Fig. 1. FATP4 transporter mediates uptake of LCFA-Ex4 in epithelial cells.

(A) Schematic view of chemical structure of LCFA-Ex4 (upper panel) and FATP4-mediated transport of LCFA-Ex4 across intestinal epithelial membrane (bottom panel). (B) Glucose tolerance test in C57BL/6 mice to evaluate bioequivalence between free Ex4 and LCFA-Ex4 after subcutaneous injection (n = 6). (C) AUC (area under the curve) of blood glucose levels in glucose tolerance test. (D) Flow cytometry analysis on FATP4 expression in Caco-2 and HCC827 cells. (E) Uptake of Alexa Fluor 594–labeled LCFA-Ex4 (Alexa 594–LCFA-Ex4) in the FATP4-expressing Caco-2 cells and non–FATP4-expressing HCC827 cells. (F) Microscopic analysis on uptake of Alexa 594–LCFA-Ex4 conjugates [short-chain fatty acid (SCFA), C6; medium-chain fatty acid (MCFA), C10; long-chain fatty acid (LCFA), C16] in Caco-2 cells. (G) Competitive binding to the FATP4 transporter by Alexa 594–LCFA-Ex4 in the presence of increasing concentrations (500, 5000, or 10,000 times) of palmitic acid (C16). (H) Uptake of LCFA-Ex4 in FATP4 knockdown Caco-2 cells.

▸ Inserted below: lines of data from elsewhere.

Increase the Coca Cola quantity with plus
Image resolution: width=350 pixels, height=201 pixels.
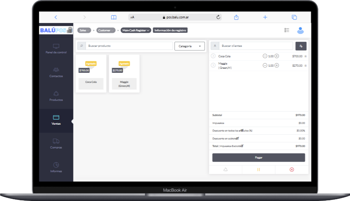pyautogui.click(x=277, y=56)
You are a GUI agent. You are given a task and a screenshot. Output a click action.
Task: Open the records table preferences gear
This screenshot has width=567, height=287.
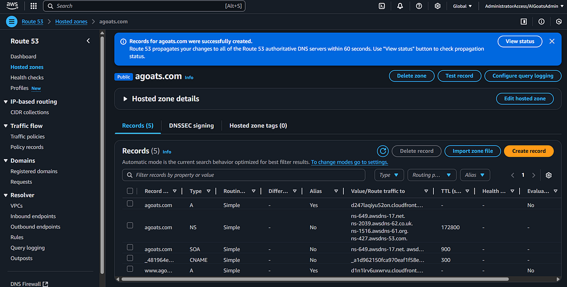548,175
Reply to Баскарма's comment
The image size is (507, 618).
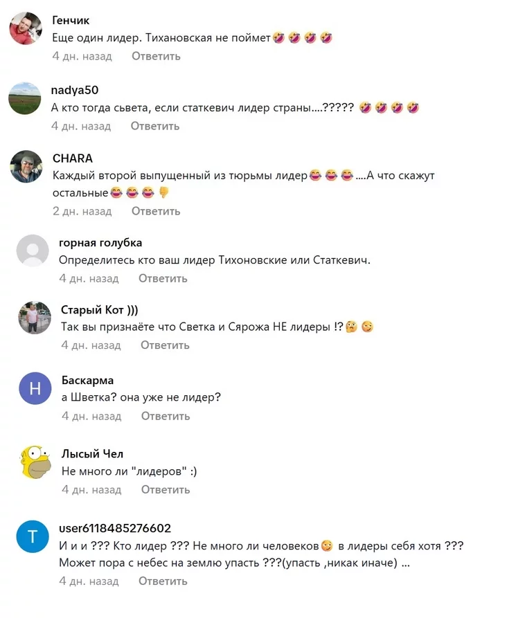[166, 416]
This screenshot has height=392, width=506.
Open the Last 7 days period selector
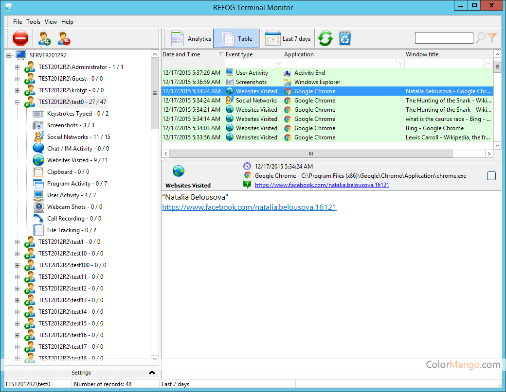click(288, 39)
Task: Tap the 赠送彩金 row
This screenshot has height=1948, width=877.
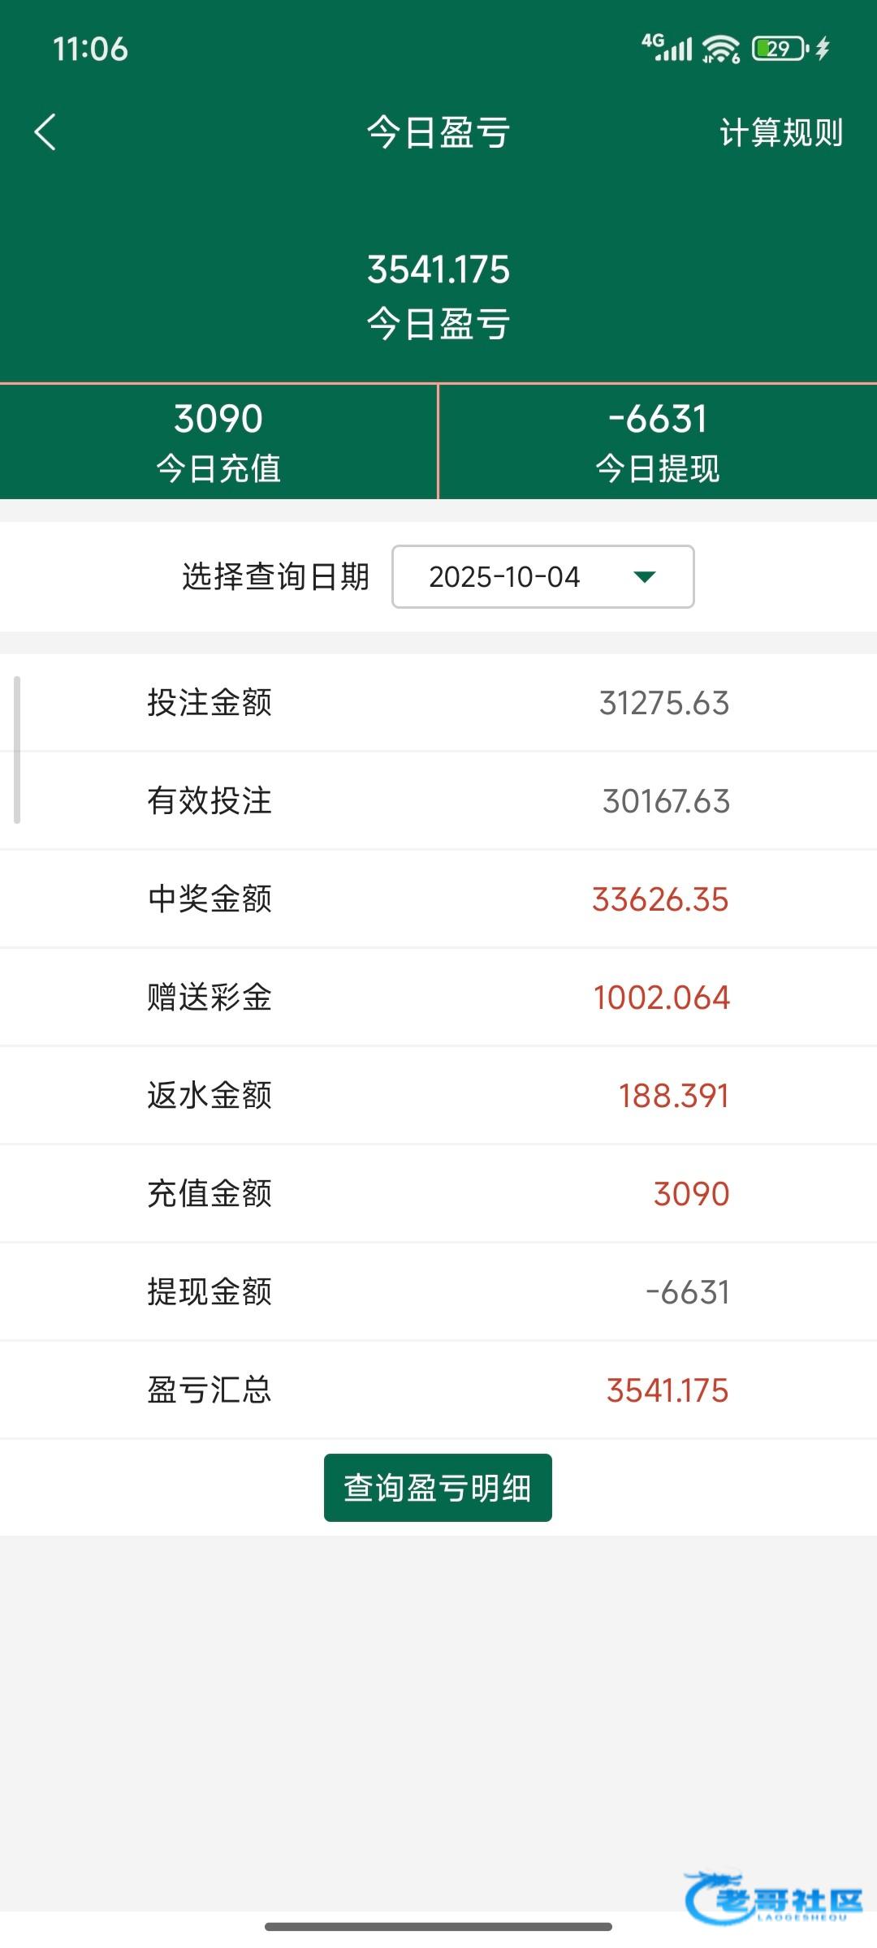Action: click(439, 998)
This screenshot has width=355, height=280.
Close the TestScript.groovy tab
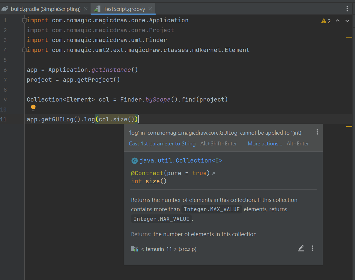pos(150,9)
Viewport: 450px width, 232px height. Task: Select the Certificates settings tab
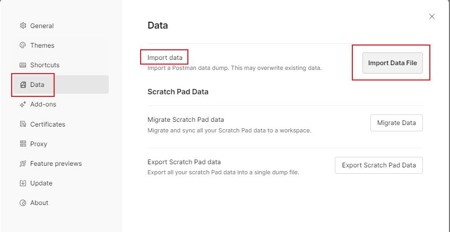[48, 124]
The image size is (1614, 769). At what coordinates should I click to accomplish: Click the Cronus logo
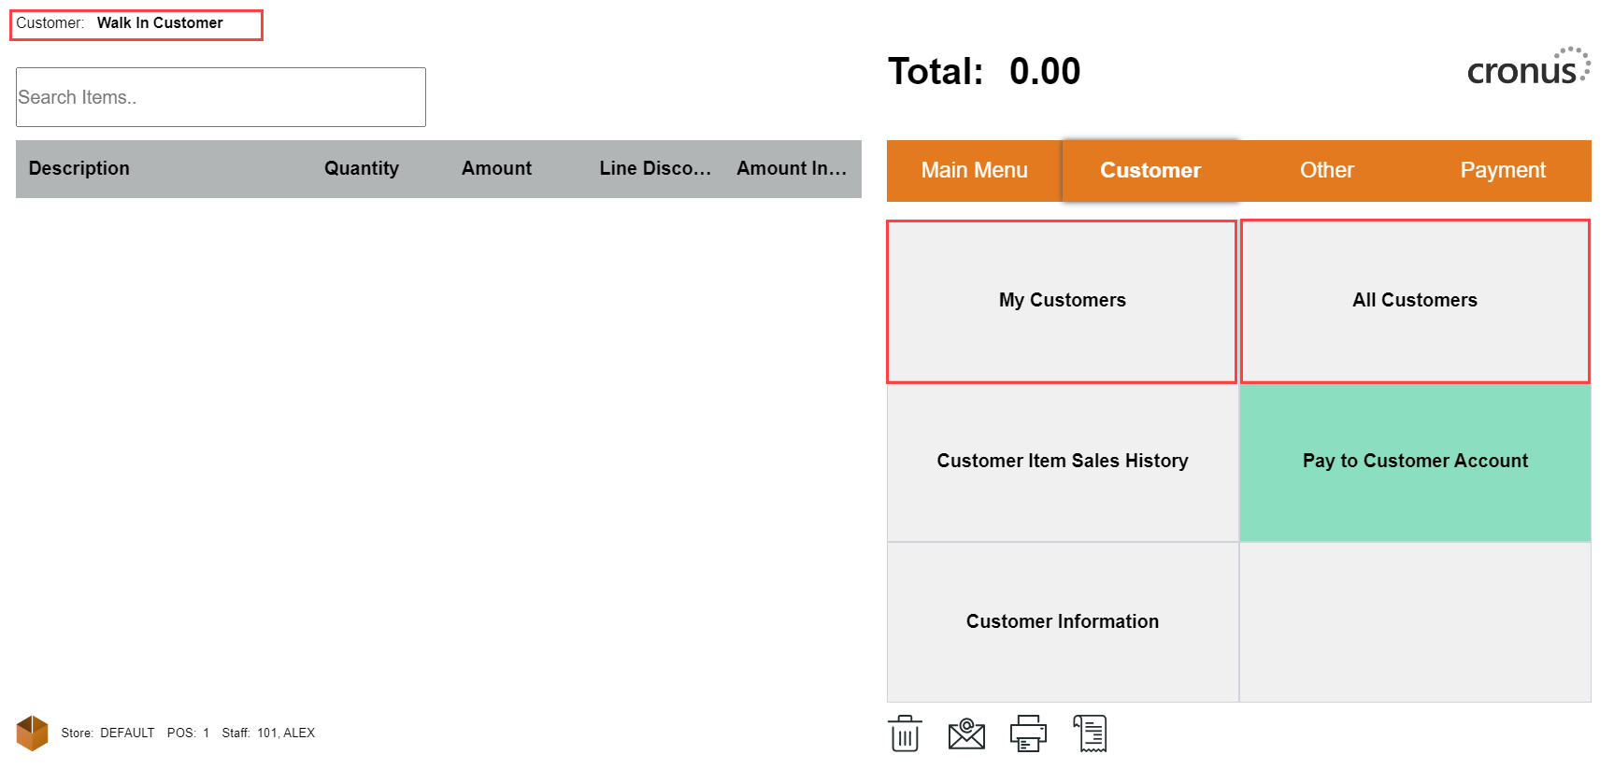tap(1527, 69)
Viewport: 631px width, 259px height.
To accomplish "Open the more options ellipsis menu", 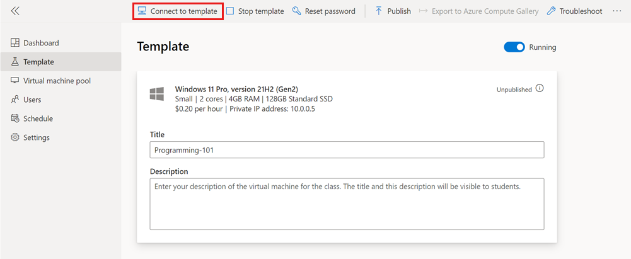I will 617,11.
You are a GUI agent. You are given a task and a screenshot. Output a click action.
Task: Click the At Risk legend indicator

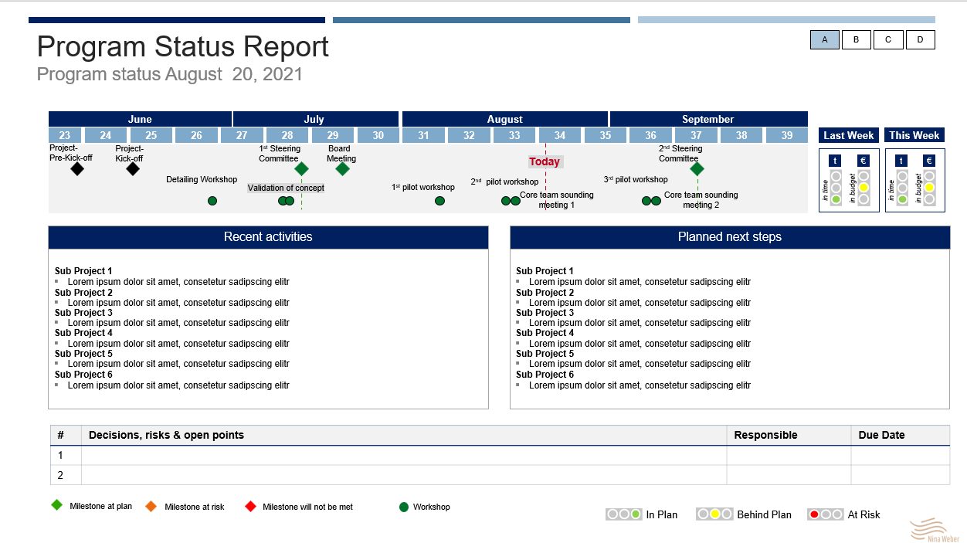pos(825,514)
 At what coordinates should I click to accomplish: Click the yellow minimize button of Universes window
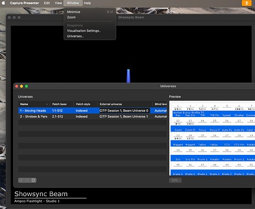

FATP4-specific small interfering RNA (siRNA) oligos were used to knock down FATP4 expression, and a scrambled siRNA served as a control. Inset: Western blot analysis on FATP4 expression. Black bars: normalized FATP4 expression levels; white bars: normalized fluorescence intensity (n = 3). (I) Microscopic analysis on intracellular trafficking of Alexa 594–LCFA-Ex4. Nucleus is in blue, the ER track is in green, and Alexa 594–LCFA-Ex4 is in red. Data are presented as means ± SEM. *P < 0.05, **P < 0.01.